In linguistics, the Sapir-Whorf Hypothesis (SWH) states that there are certain thoughts of an individual in one language that cannot be understood by those who live in another language. SWH states that the way people think is strongly affected by their native languages. It is a controversial theory championed by linguist Edward Sapir and his student Benjamin Whorf.
First discussed by Sapir in 1929, the hypothesis became popular in the 1950s following posthumous publication of Whorf's writings on the subject. In 1955, Dr. James Cooke Brown created the Loglan language (which led to an offshoot Lojban) in order to test the hypothesis. After vigorous attack from followers of Noam Chomsky in the following decades, the hypothesis is now believed by most linguists only in the weak sense that language can have some effect on thought.
Central to the Sapir-Whorf hypothesis is the idea of linguistic relativity--that distinctions of meaning between related terms in a language are often arbitrary and particular to that language. Sapir and Whorf took this one step further by arguing that a person's world view is largely determined by the vocabulary and syntax available in his or her language (linguistic determinism). Whorf in fact called his version of the theory the Principle of Linguistic Relativity.
The extreme ("Weltanschauung") version of this idea, that all thought is constrained by language, can be disproved through personal experience: all people have occasional difficulty expressing themselves due to constraints in the language, and are conscious that the language is not adequate for what they mean. Perhaps they say or write something, and then think "that's not quite what I meant to say" or perhaps they cannot find a good way to explain a concept they understand to a novice. This makes it clear that what is being thought is not a set of words, because one can understand a concept without being able to express it in words.
The opposite extreme--that language does not influence thought at all--is also widely considered to be false. For example, it has been shown that people's discrimination of similar colors can be influenced by how their language organizes color names. Another study showed that deaf children of hearing parents may fail on some cognitive tasks unrelated to hearing, while deaf children of deaf parents succeed, due to the hearing parents being less fluent in sign language. Computer programmerss who know different programming languages often see the same problem in completely different ways.

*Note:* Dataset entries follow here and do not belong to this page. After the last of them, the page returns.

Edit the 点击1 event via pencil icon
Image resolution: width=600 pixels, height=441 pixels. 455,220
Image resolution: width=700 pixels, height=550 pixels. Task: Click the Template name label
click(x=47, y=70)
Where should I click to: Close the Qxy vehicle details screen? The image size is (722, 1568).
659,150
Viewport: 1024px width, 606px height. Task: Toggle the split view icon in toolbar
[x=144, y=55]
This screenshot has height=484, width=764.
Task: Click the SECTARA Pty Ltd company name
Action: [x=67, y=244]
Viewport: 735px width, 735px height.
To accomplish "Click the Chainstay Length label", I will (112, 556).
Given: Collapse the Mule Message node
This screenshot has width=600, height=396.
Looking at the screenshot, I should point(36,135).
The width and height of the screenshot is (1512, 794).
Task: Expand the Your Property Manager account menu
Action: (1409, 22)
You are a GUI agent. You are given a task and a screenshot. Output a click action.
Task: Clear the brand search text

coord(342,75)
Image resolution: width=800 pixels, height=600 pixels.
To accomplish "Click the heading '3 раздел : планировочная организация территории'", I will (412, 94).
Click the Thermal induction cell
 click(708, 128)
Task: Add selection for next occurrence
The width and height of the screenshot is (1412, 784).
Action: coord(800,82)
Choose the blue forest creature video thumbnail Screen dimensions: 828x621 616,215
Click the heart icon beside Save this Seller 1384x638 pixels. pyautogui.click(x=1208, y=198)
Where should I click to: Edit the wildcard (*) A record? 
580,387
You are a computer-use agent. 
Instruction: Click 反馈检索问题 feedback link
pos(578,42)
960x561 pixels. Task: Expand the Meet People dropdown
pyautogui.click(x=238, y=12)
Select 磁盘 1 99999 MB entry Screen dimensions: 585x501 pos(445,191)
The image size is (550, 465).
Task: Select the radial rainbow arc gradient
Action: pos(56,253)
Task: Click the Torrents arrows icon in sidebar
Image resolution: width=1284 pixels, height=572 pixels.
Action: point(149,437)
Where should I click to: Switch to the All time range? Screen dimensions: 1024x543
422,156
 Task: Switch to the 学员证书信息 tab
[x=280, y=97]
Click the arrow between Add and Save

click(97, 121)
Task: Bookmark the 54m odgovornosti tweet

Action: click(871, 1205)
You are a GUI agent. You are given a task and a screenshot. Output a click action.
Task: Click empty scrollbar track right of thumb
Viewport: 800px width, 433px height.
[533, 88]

The Neuro-Linguistic Programming (NLP) analysis of the problem is direct: Most people do some of their thinking by talking to themselves. Most people do some of their thinking by imagining images and other sensory phantasms. To the extent that people think by talking to themselves they are limited by their vocabulary and the structure of their language and their linguistic habits. (However it should also be noted that individuals have idiolects.)
John Grinder, a founder of NLP, was a linguistics professor who perhaps unconsciously combined the ideas of Chomsky with the Sapir-Whorf hypothesis. A seminal NLP insight came from a challenge he gave to his students: coin a neologism to describe a distinction for which you have no words. Student Robert Dilts coined a word for the way people stare into space when they are thinking, and for the different directions they stare. These new words enabled users to describe patterns in the ways people stare into space, which led directly to NLP — a fitting piece of support for the validity of NLP.
Sapir-Whorf and Programming Languages
The hypothesis is sometimes applied in computer science to postulate that programmers skilled in a certain programming language may not have a (deep) understanding of some concepts of other languages. Though it may equally apply to any area where languages are "synthesized" for specific purposes, computer science is especially fertile when it comes to creating languages.
One way of stating the Church-Turing thesis is that any language that can simulate a Turing machine can be used to implement any effective algorithm -- in this sense, it is irrelevant what language is used to implement a particular algorithm, as that exact algorithm can also be implemented in every other language. However, when designing an algorithm to solve a particular problem, programmers are typically heavily influenced by the language constructs available. Though a large part of this is undoubtedly the way of least resistance (implement whatever is easiest to implement), there is also an element of "appropriateness" or "naturalness" that seems to compel the programmer to a design that "befits" the language.
Most programmers consider this a Good Thing, and the bewildering multitude of programming languages can be defended with the remark that a new programming language, while not extending the set of all possible algorithms, does extend the set of all algorithms we can efficiently think about. A well-known epigram by Alan Perlis states that "a language that doesn't affect the way you think about programming, is not worth knowing".